We Must Wage Cultural Campaigns
A few nights ago, a phrase popped into my head as I was drifting to sleep—‘cultural campaign’. Everything suddenly clicked as far as the path I have been on—perfect phrases can do that, can help you understand your role better and help you explain it to others. Here is what a cultural campaign is, and can be.
A cultural campaign is much like a political campaign in that the intention, ideally, is to change things for the better. It’s free from the rigamarole of politics though—you are not looking for votes, you are not looking to become entrenched in any sort of beltway. You are also not looking to change anything that should not be up to you—you are not looking to control people’s lives, for one thing.
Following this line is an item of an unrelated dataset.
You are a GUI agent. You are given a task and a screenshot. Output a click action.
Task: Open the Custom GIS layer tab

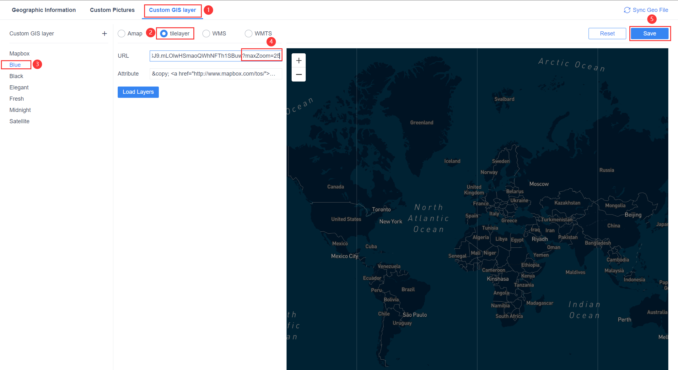tap(172, 10)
I have no desire to be a politician—never have, never will. To me, it is very clear what humans need in order to survive, and it should not be in constant debate—it is only kept as such to make government seem more necessary than it actually is. Basic human rights have been understood for thousands of years—the only proper purpose of government should be to uphold and protect these inalienable rights. That it focuses so much on anything and everything besides that should tell you everything.
I see my place as a cultural leader, both as an artist and thinker—no one has put more thought or work into the burgeoning art form of cinema than I have. So many other people make the erroneous assumption that 100 years of gatekeeper-ridden cinema tell you everything you need to know about what movies are and can be. I say that film has only just begun, and I will not rest until every free human understands that they can pick up a camera and make honest-to-God good art themselves, much like they can pick up a pen and paper, or a guitar. Film now belongs to the people—but the people still feel chained, even though the chains are gone.
Kill The Lion Films is more than just a film studio, more than just the over ten feature-length films I’ve made across the last decade, truly independently, and continue to make. It is a new way for a film studio to be funded—my goal is for 12,782 to each contribute $2 per month, affording me a quarter of a million dollars a year to make films with. Millions of people spend way more than $2 on streaming subscriptions per month—the $12 someone spends on Netflix each month could be used to fund six film studios just like my own. The ability is there for thriving, truly independent film studios—the people just need to be educated to it. Both artists and audiences must understand the power that they have—and have together. Their minds mean something, their dollars mean something. I can think of no greater way to heal culture than through that expansion of consciousness.
I want every young person to see a world where becoming a filmmaker is a viable and brilliant option—a world where they know that, if they put the time in and develop their talent, they can live a comfortable life and make any films they could ever want to make, completely independent from an oppressive and corrupt industrial machine. I want this for artists of all kinds, not just film—film just happens to be my personal focus. If you want better fine art, music, books, movies, this is the way that it happens. A successful and well thought out cultural campaign in any one direction benefits all directions, expands each and every creative mind.
I cannot do this alone—though I can do a lot, I can’t do everything. I need other people who understand that these mountains can, should, and will be moved. Spread the word and spread it wide, and contribute what you can to my cultural campaign of Kill The Lion Films. Thank you all for reading, and thank you in advance for your advancement of this very important cause.